__Task requirements__
Pull out every row below that contains the string "icon", copying each such row in full. Match case exactly.

__Excerpted data__
▬▬▬▬▬▬▬▬▬▬

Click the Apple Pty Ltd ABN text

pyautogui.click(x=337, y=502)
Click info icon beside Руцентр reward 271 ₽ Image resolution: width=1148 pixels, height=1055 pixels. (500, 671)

▬▬▬▬▬▬▬▬▬▬

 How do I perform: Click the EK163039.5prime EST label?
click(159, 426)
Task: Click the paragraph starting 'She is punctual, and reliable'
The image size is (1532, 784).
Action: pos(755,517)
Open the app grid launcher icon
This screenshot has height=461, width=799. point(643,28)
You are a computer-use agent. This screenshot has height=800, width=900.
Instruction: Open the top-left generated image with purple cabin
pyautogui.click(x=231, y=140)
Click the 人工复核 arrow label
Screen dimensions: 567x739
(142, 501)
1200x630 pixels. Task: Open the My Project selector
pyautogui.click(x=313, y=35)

▬▬▬▬▬▬▬▬▬▬

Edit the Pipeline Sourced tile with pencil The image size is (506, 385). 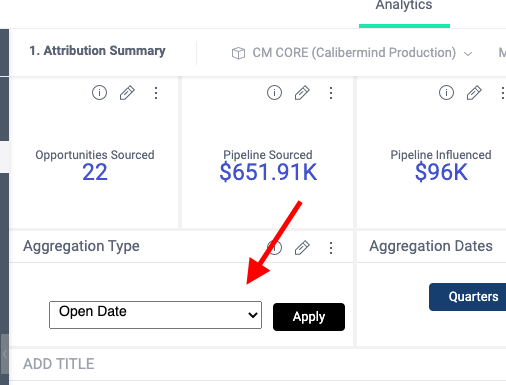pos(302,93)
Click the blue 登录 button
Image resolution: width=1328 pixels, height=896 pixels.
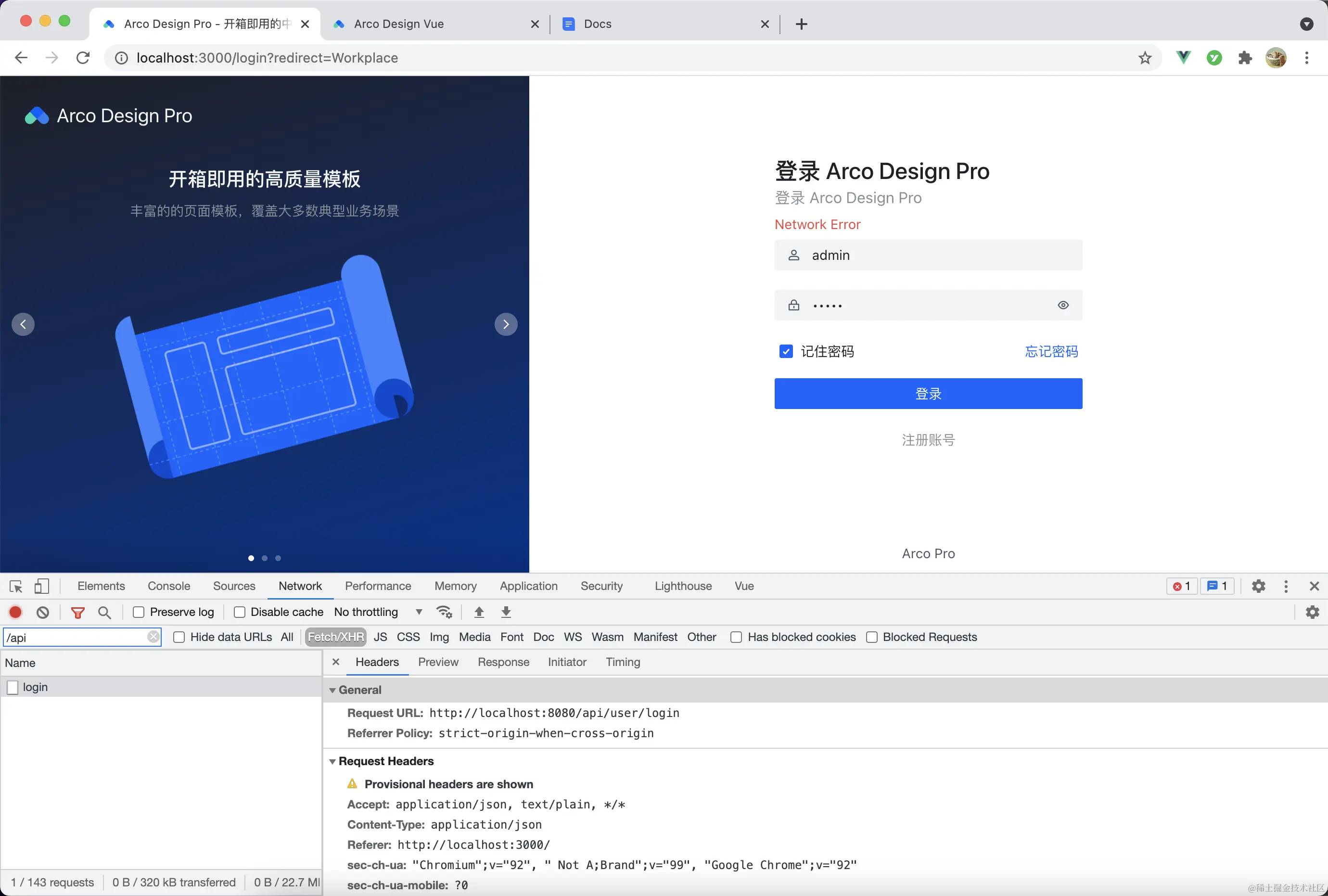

▬▬▬▬▬▬▬▬▬▬

__Result for this task__
Click info icon beside Руцентр reward 271 ₽ Image resolution: width=1148 pixels, height=1055 pixels. (500, 671)
Open the app grid launcher icon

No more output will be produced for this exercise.